# [TASK DETAILS]
Each line from the one containing "The height and width of the screenshot is (281, 426)." onward, through the end of the entries, is to be transcribed exactly; nothing else is to be included.

# [ENTRIES SHOWN]
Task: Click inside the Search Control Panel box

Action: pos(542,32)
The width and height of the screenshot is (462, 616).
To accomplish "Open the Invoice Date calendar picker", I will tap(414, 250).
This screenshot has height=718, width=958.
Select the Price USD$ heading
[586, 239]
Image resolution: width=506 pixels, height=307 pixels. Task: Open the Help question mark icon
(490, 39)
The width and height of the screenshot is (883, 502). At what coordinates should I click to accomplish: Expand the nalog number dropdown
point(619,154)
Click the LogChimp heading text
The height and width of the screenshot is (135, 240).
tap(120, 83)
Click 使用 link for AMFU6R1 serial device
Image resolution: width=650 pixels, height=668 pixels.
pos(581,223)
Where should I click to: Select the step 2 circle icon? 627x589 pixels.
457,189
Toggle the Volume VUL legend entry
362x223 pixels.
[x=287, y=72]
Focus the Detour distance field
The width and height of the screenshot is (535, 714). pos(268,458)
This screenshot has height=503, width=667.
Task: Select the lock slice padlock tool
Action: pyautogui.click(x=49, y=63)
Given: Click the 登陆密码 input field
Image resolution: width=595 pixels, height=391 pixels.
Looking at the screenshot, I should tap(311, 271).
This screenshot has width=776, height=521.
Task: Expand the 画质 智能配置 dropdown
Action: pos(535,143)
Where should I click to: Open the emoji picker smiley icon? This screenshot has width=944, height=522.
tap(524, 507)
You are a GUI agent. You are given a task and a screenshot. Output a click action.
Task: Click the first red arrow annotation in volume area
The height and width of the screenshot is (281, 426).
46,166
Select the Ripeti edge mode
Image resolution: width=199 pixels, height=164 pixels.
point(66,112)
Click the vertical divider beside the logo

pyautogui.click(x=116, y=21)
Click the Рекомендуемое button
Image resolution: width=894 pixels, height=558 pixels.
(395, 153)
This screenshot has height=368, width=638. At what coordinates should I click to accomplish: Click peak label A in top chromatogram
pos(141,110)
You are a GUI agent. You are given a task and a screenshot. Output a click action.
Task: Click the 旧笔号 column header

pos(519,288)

# [REPLY]
The height and width of the screenshot is (281, 426).
46,166
Select the Ripeti edge mode
Image resolution: width=199 pixels, height=164 pixels.
point(66,112)
Click the vertical divider beside the logo

pyautogui.click(x=116, y=21)
Click the Рекомендуемое button
Image resolution: width=894 pixels, height=558 pixels.
(395, 153)
This screenshot has height=368, width=638. At what coordinates should I click to accomplish: Click peak label A in top chromatogram
pos(141,110)
You are a GUI agent. You are given a task and a screenshot. Output a click action.
Task: Click the 旧笔号 column header

pos(519,288)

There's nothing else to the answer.